As peer nations surpass U.S. capabilities in broadband networks - the key infrastructure in the 21st century - eighteen states have decided to make it more difficult for their communities to build for themselves what the private sector will not. FDR's rejection of such policies in his time bears repeating:
I therefore lay down the following principle: That where a community--a city or county or a district--is not satisfied with the service rendered or the rates charged by the private utility, it has the undeniable basic right, as one of its functions of Government, one of its functions of home rule, to set up, after a fair referendum to its voters has been had, its own governmentally owned and operated service.
Just as with the physical road networks upon which we have depended for nearly one hundred years, broadband information networks should be operated in the public interest. These eighteen states and their barriers to public ownership are one of the reasons the U.S. is rapidly becoming less competitive relative to peer nations in the economy of the 21st century.

Statewide Video Franchising: Bad for Communities

Folks who are mostly interested in broadband are probably unfamiliar with video franchising laws. Many people still apparently believe that cable companies are able to get exclusive franchises from the city (granting them a monopoly on providing cable television). However, that is not true and has not been true for many years.

Most cable companies still have a de facto monopoly because it is extremely difficult to overbuild an existing cable company - the incumbent has most of the advantages and building a citywide network is extremely expensive. This is not a naturally competitive market; it is actually a natural monopoly.

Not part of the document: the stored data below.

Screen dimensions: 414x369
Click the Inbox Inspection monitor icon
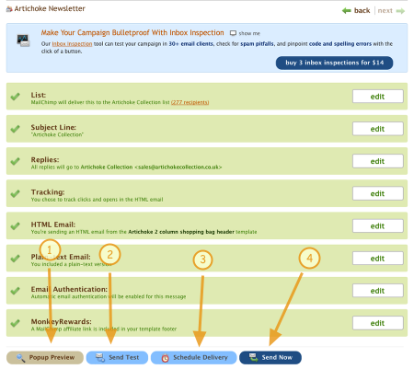(x=23, y=40)
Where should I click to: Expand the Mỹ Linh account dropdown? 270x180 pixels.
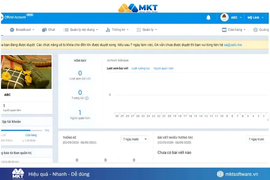coord(255,17)
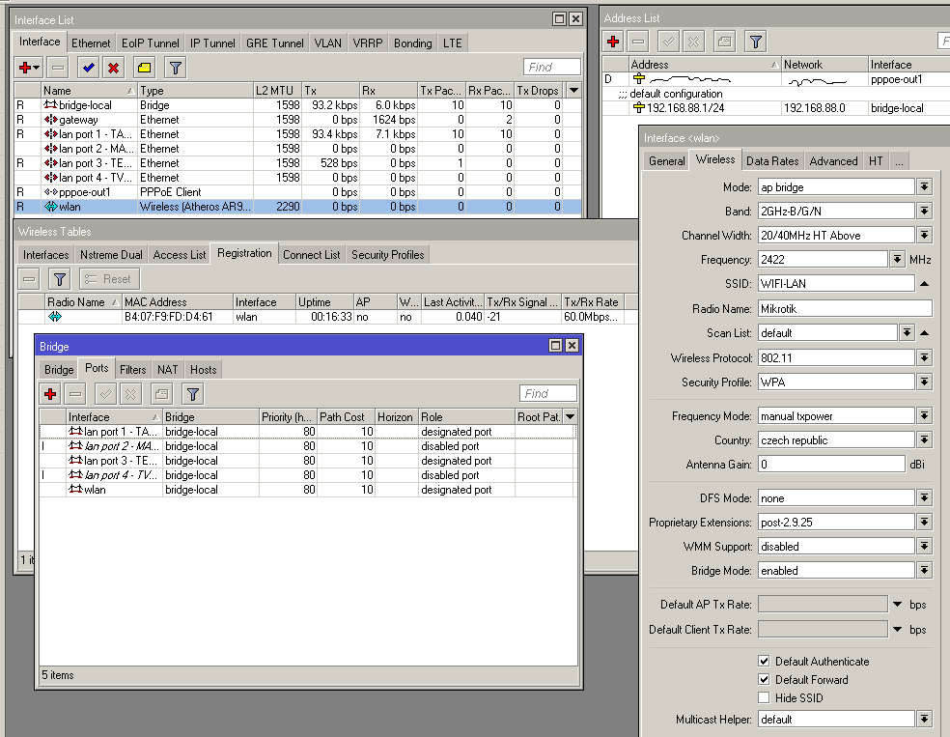The height and width of the screenshot is (737, 950).
Task: Select the pppoe-out1 interface row
Action: point(85,192)
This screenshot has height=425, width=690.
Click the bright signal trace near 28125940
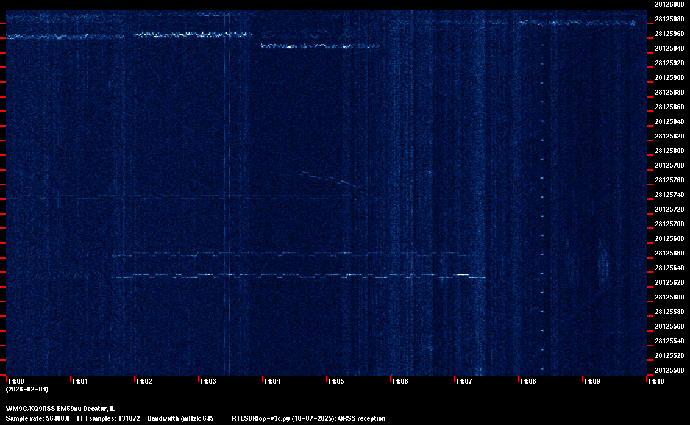[320, 46]
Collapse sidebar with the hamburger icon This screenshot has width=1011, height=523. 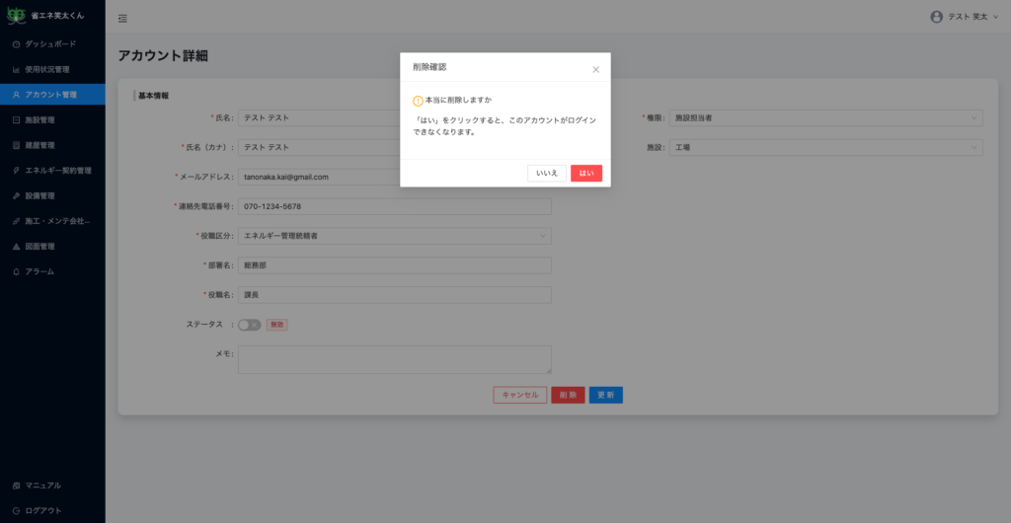[x=122, y=18]
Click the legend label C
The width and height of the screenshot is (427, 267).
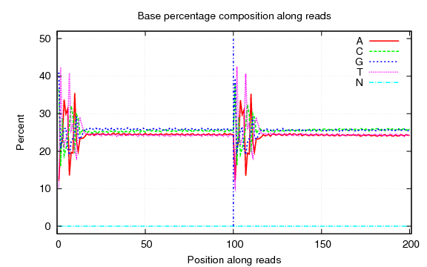tap(360, 51)
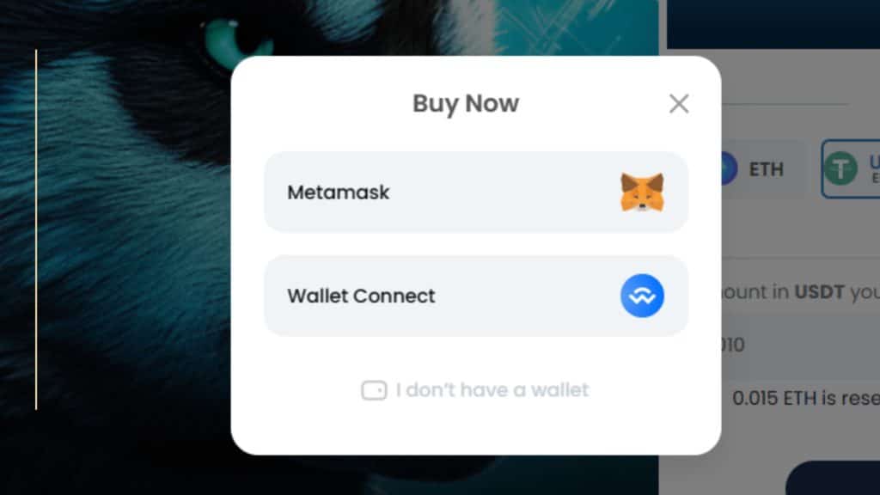Choose the Wallet Connect option
Image resolution: width=880 pixels, height=495 pixels.
click(x=476, y=296)
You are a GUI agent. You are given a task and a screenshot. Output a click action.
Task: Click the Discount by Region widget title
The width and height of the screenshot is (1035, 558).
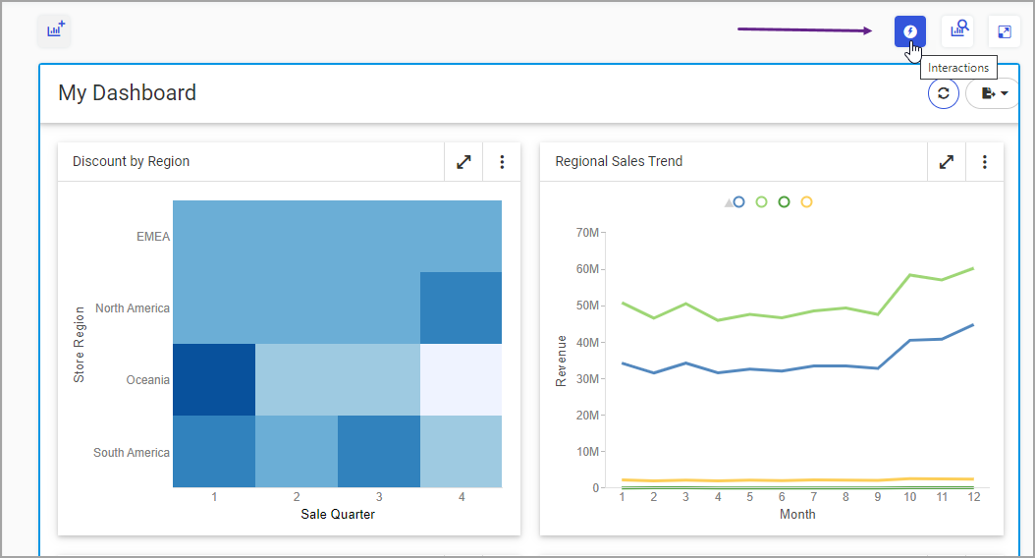tap(131, 162)

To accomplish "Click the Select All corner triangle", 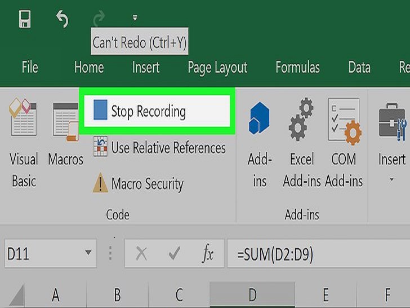I will click(x=17, y=295).

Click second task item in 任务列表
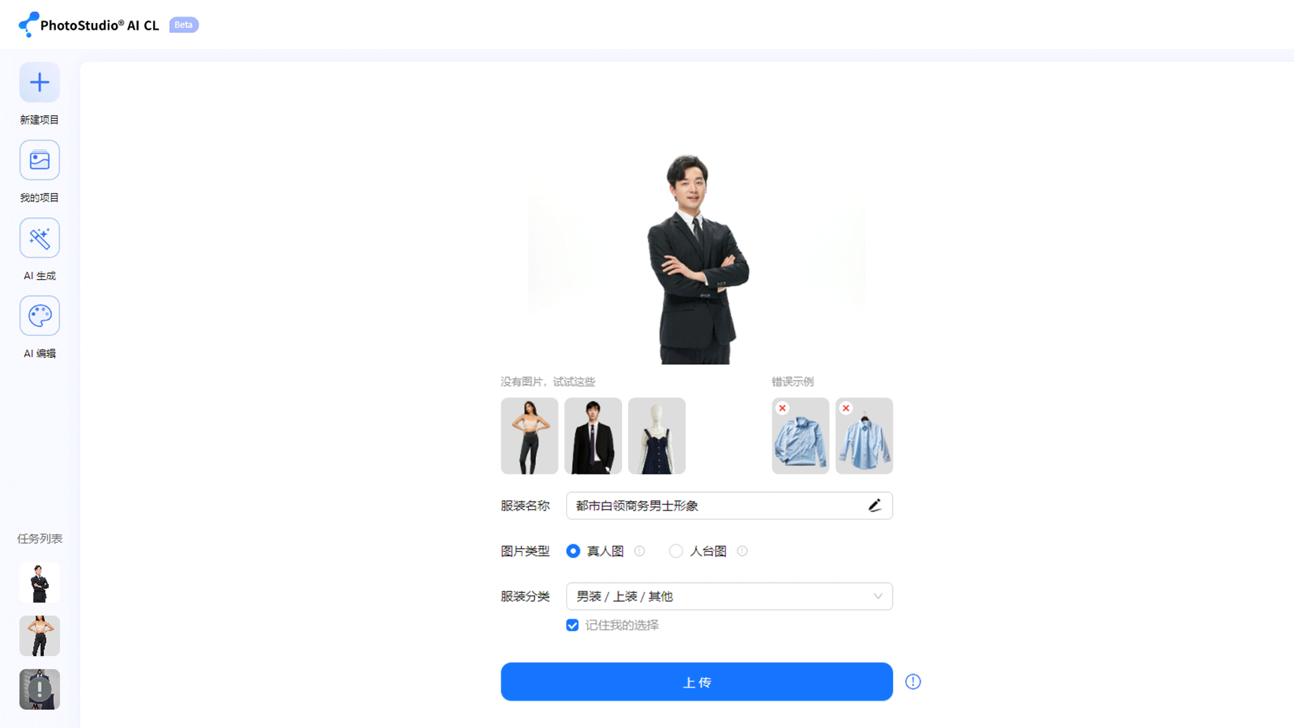pyautogui.click(x=39, y=636)
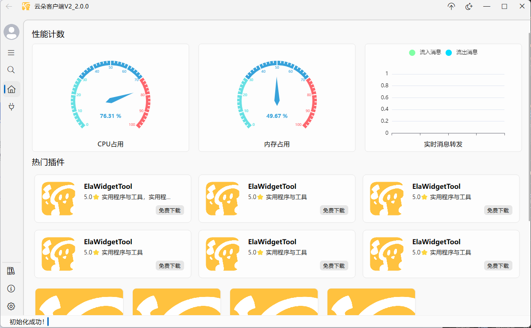Open the plug icon page in the sidebar
This screenshot has width=531, height=328.
[x=12, y=106]
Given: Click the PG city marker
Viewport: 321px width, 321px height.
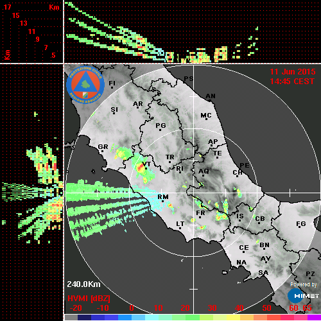Looking at the screenshot, I should pyautogui.click(x=160, y=130).
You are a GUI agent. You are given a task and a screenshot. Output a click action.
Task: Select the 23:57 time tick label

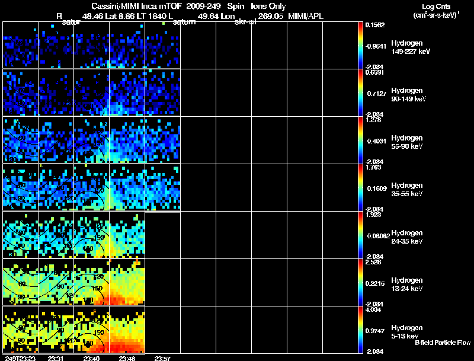pyautogui.click(x=163, y=357)
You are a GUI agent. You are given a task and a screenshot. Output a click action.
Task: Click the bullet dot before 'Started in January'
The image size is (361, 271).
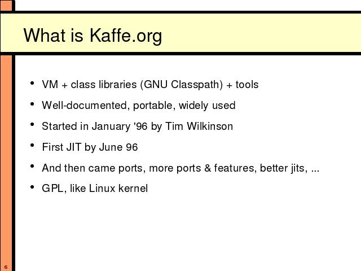pos(32,125)
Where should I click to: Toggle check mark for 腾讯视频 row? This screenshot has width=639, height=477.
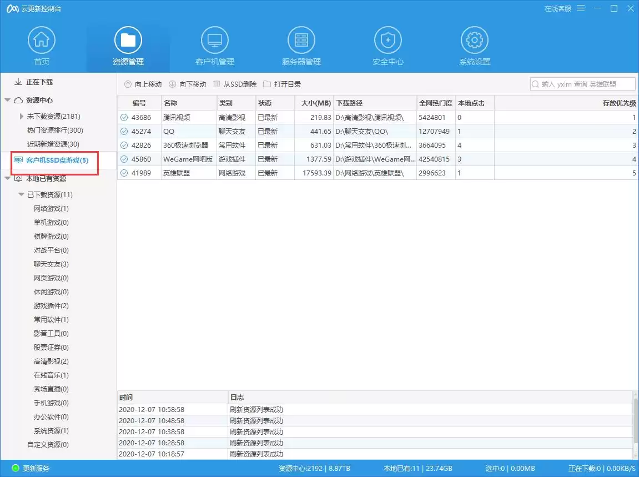tap(124, 118)
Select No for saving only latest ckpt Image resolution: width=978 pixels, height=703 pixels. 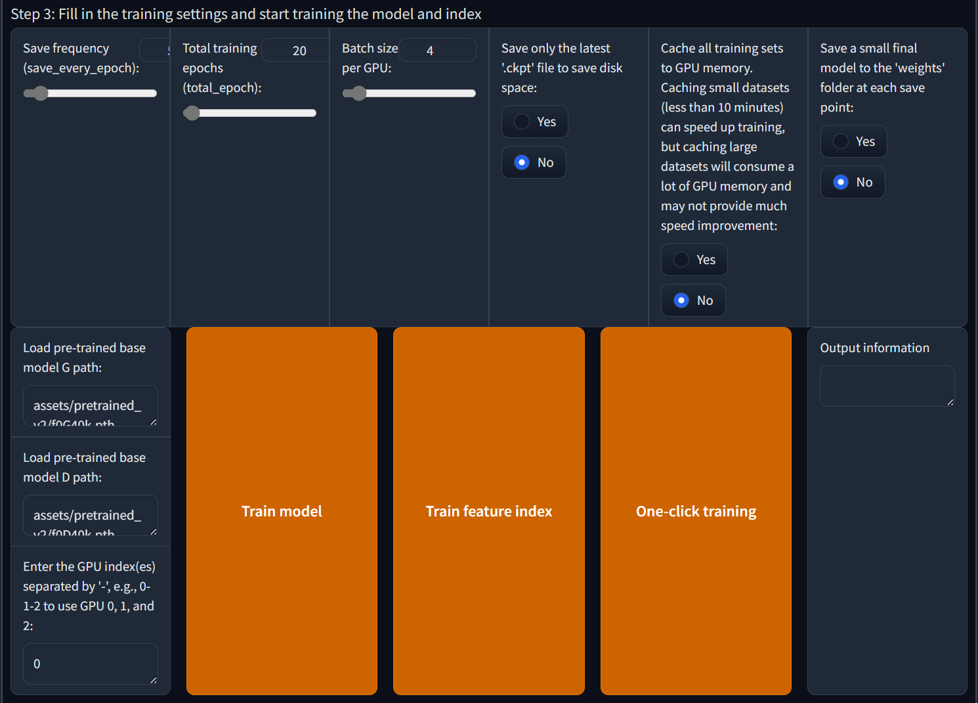pyautogui.click(x=522, y=162)
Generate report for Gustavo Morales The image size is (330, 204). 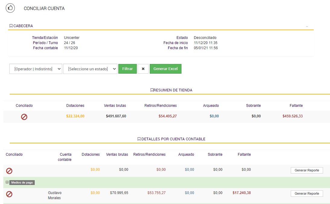[x=306, y=193]
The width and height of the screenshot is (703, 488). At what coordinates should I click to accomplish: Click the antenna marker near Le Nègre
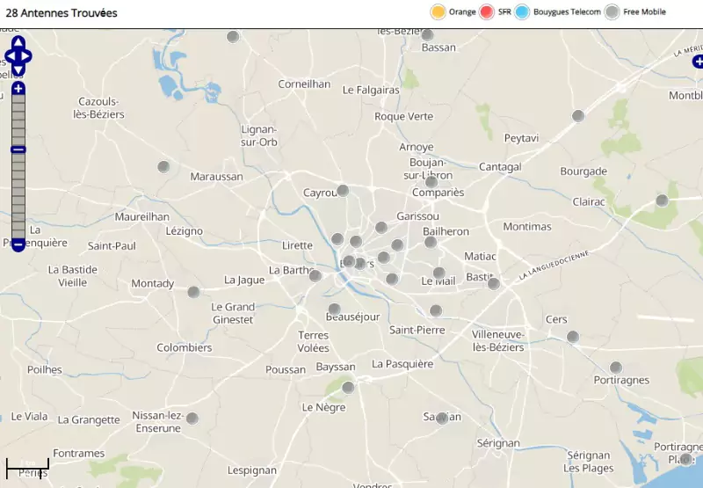click(x=348, y=388)
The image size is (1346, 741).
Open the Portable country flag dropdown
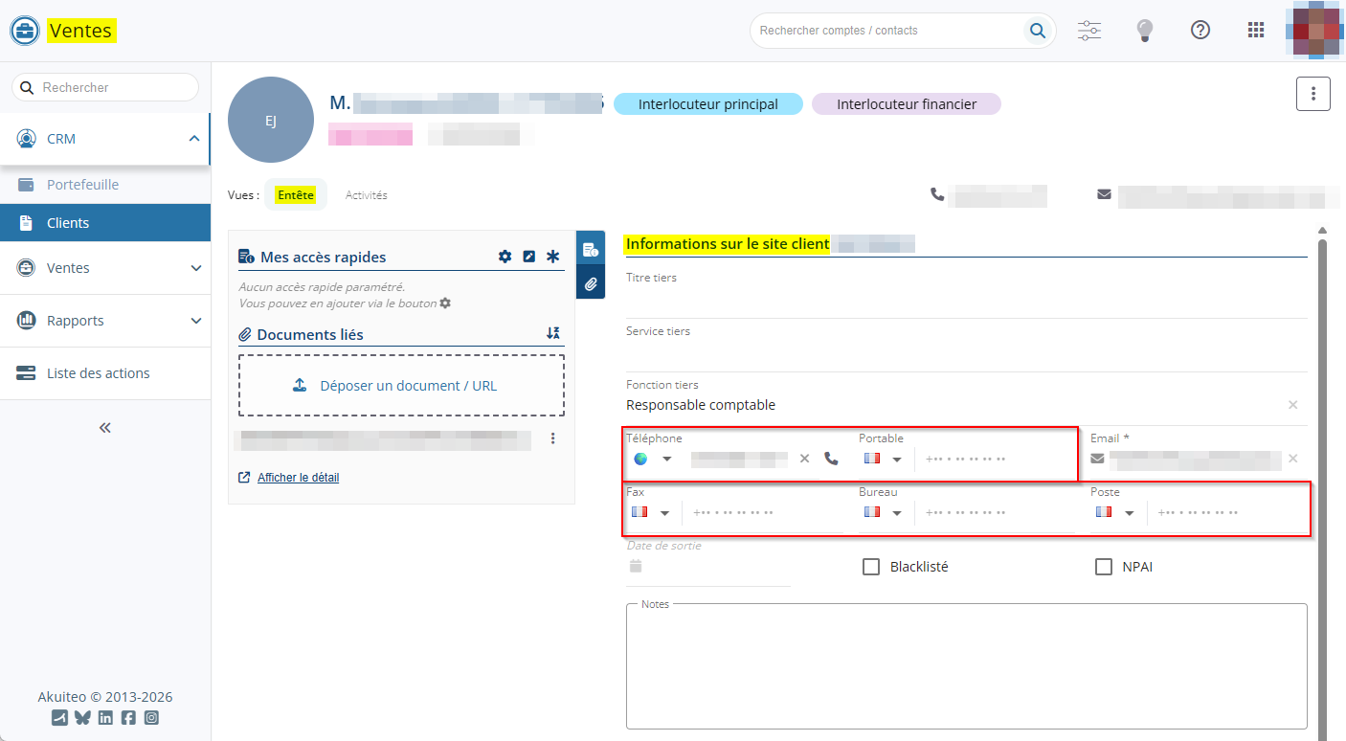tap(884, 460)
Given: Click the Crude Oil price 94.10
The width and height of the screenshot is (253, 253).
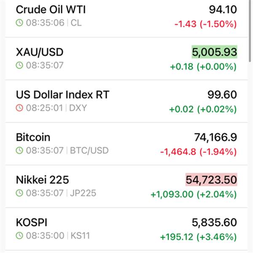Looking at the screenshot, I should [x=223, y=9].
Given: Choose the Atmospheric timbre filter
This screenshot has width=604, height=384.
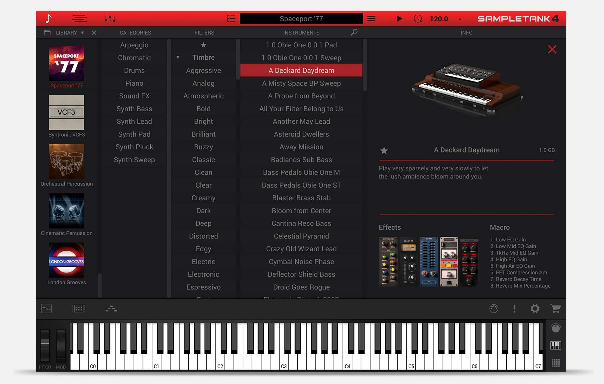Looking at the screenshot, I should (x=203, y=96).
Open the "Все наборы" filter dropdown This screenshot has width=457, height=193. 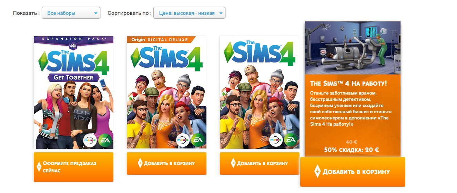[71, 13]
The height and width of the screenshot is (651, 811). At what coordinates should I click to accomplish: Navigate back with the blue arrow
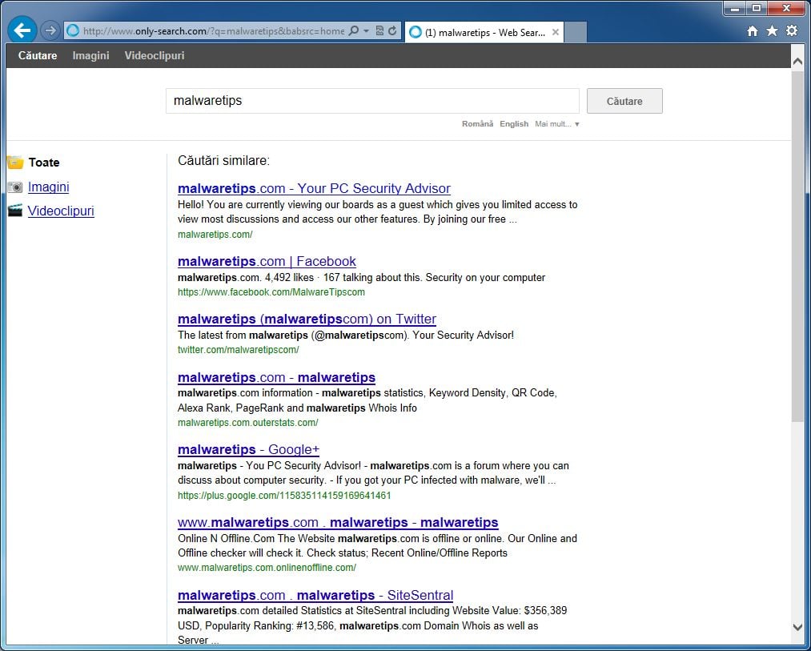21,30
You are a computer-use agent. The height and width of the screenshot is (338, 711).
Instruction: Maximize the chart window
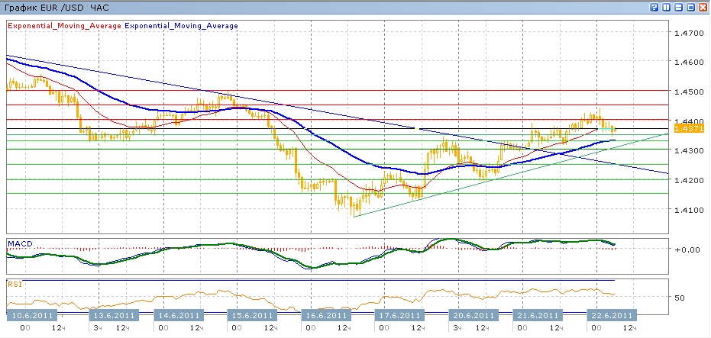[690, 7]
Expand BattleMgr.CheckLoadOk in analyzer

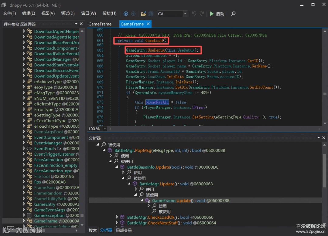[x=117, y=217]
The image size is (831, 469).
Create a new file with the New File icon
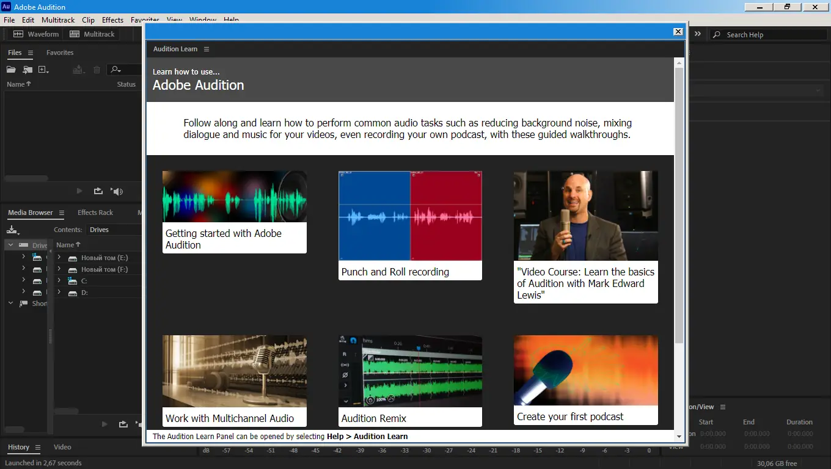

However, most people want a choice in providers (something that goes beyond a single cable company and a satellite option or two depending on whether you rent/own and your geographic location. In talking with many local officials and the National Association of Telecommunications Officers and Advisers (NATOA), it seems that almost every local government wants more competition in its community too.

This is where telephone and cable company lobbyists have stepped in - more successfully at the state level than at the federal level. They have convinced legislators that the barrier to more competition is local authority over the franchise (the rules a company agrees to in return for the right to use the community's Right-of-Way in deploying their network). These rules include red-line prohibition (you cannot refuse to serve poor neighborhoods), an affordable "basic" tier of service, local public access channels, broadband connections at public buildings, etc.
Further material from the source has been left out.